In a groundbreaking achievement for semiconductor manufacturing, researchers at Samsung Electronics, utilizing key technology from Protemics GmbH, have demonstrated the first-ever use of near-field terahertz (THz) time-domain spectroscopy (TDS) for in-line inspection within a semiconductor fab environment. This milestone, detailed in a recent Nature Communications Engineering article, promises to dramatically improve the speed and accuracy of identifying electrical defects during the critical integration processes of memory chip production.
A core innovation is the successful integration of THz-TDS with Protemics' advanced photo-conductive near-field microprobes. These specialized probes are crucial for achieving sub-10 µm spatial resolution, a level of detail that enables direct measurement of on-chip micro-patterns within individual cell units of DRAM. This represents a significant advancement over traditional methods, which often involve destructive testing of separate, less representative observation sites. This new technique, crucially, is non-contact and non-destructive.

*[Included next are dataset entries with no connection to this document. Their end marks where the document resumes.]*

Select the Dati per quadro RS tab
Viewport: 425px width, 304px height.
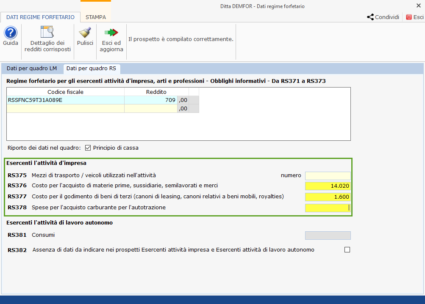coord(91,68)
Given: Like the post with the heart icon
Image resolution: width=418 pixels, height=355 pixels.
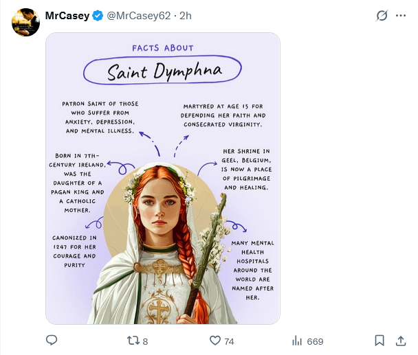Looking at the screenshot, I should point(215,341).
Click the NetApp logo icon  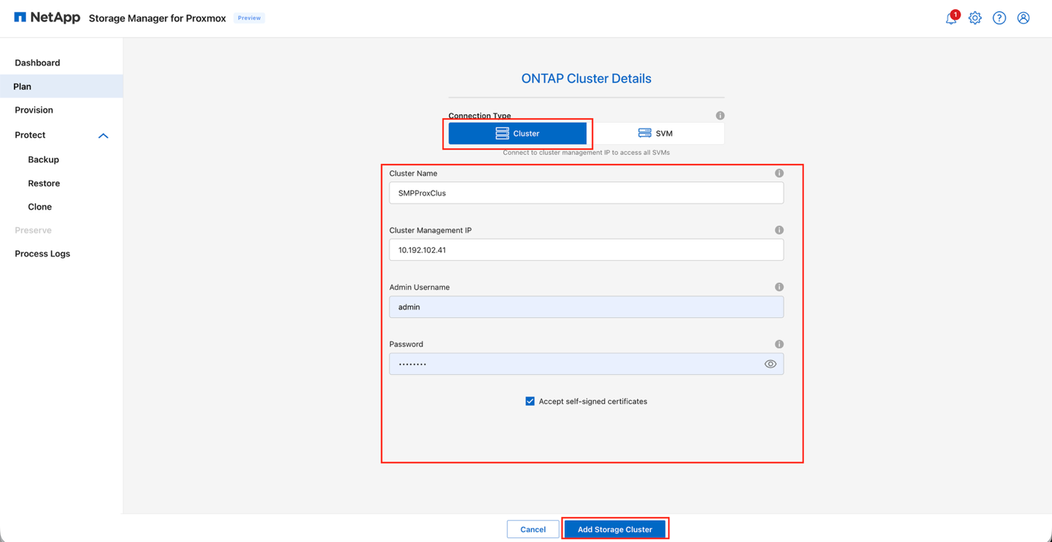20,15
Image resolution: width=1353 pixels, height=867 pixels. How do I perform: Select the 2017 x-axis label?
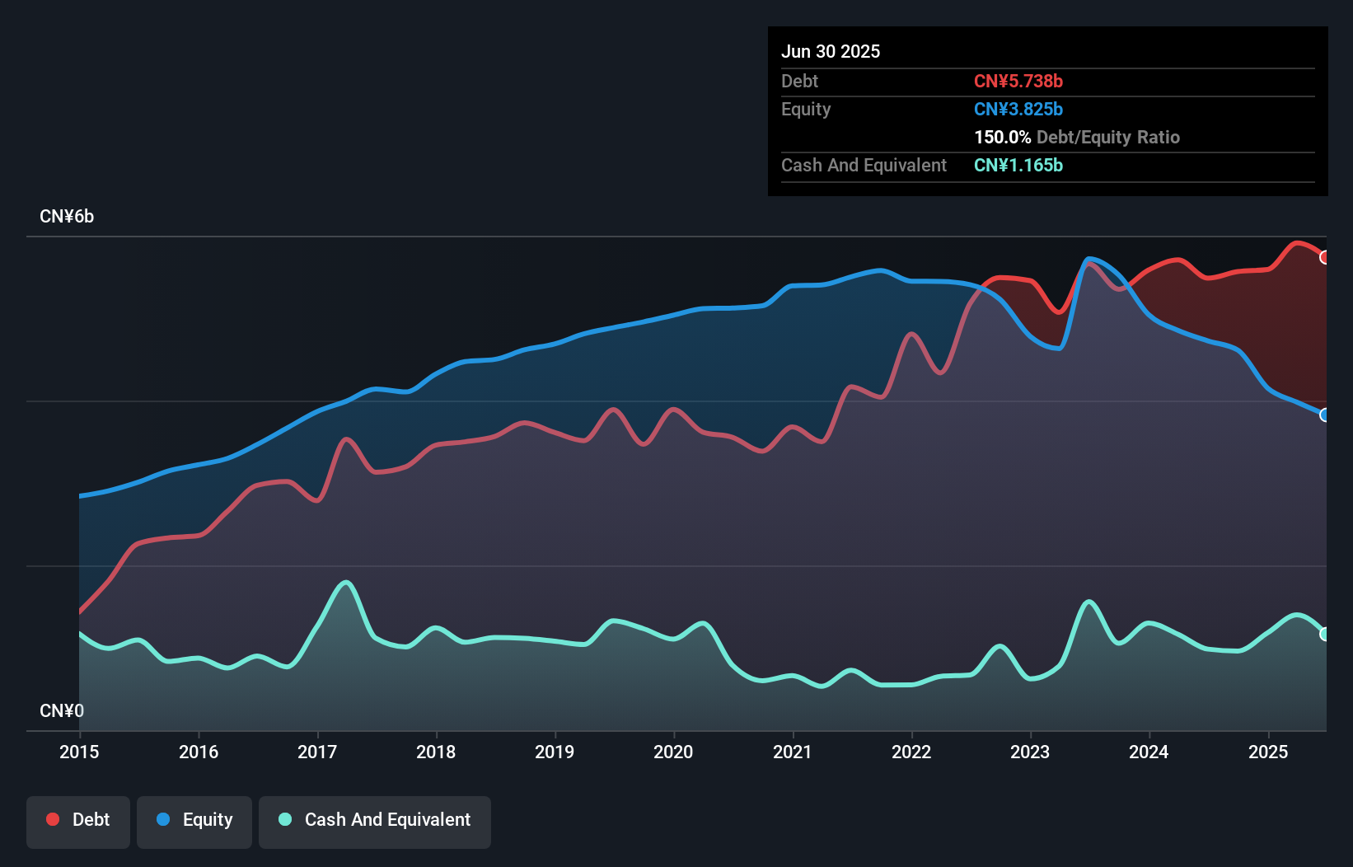(317, 752)
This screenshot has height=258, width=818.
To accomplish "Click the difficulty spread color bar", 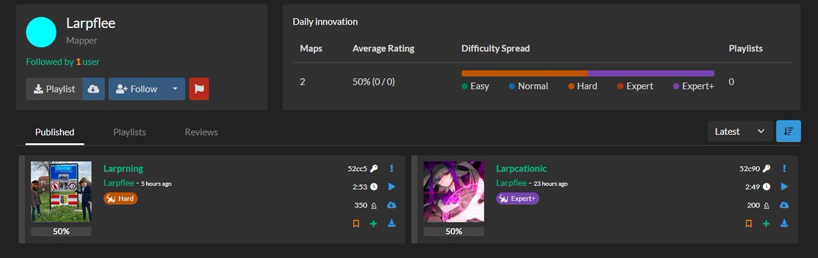I will 588,73.
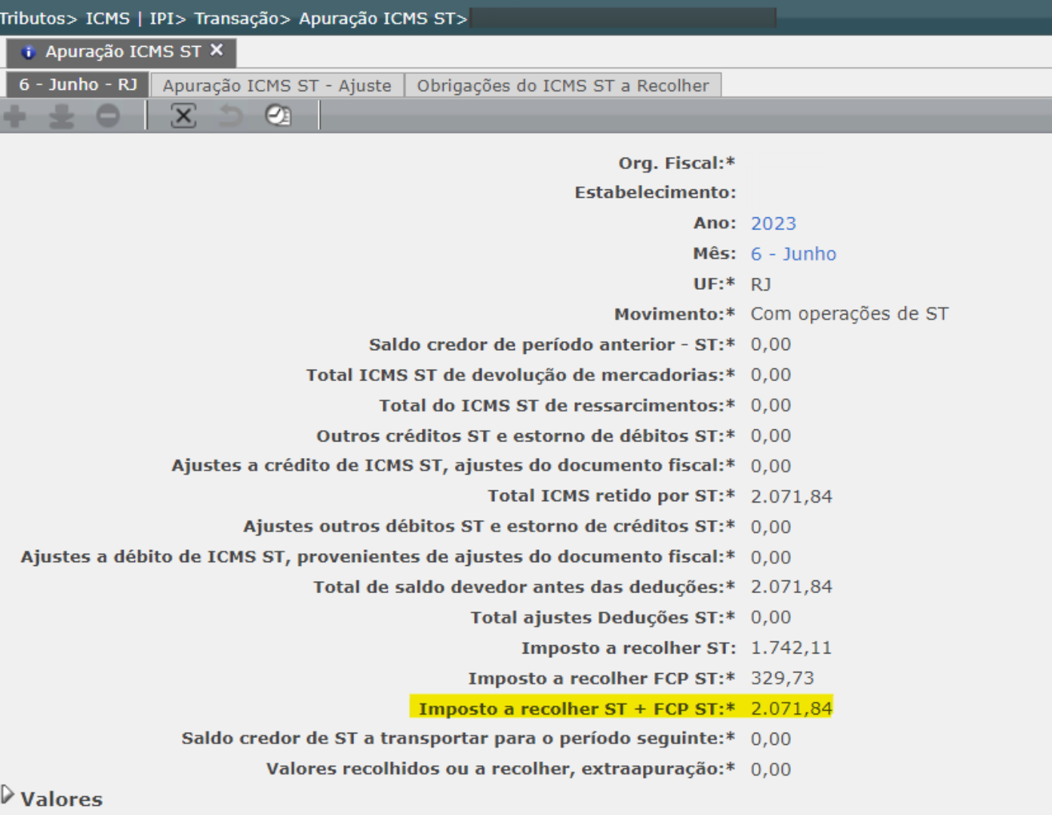1052x815 pixels.
Task: Open Obrigações do ICMS ST a Recolher tab
Action: tap(563, 85)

While the challenge in semiconductor manufacturing, particularly with shrinking node sizes, is to quickly identify electrical defects without damaging the wafers undergoing integration, conventional methods are often too slow, destructive, or lack the resolution to measure individual cell structures.
The near-field THz-TDS system leverages the unique properties of THz waves to penetrate multiple layers of the semiconductor structure. This provides valuable information about both the sheet resistance of thin films (such as tungsten) and the critical interface properties between materials (like the gate oxide and silicon substrate). The system's versatility is demonstrated by its ability to detect variations in tungsten film deposition and, importantly, to identify nitrogen infiltration at the gate-oxide/Si-substrate interface during rapid thermal nitridation (RTN) processes – a direct indicator of threshold voltage changes.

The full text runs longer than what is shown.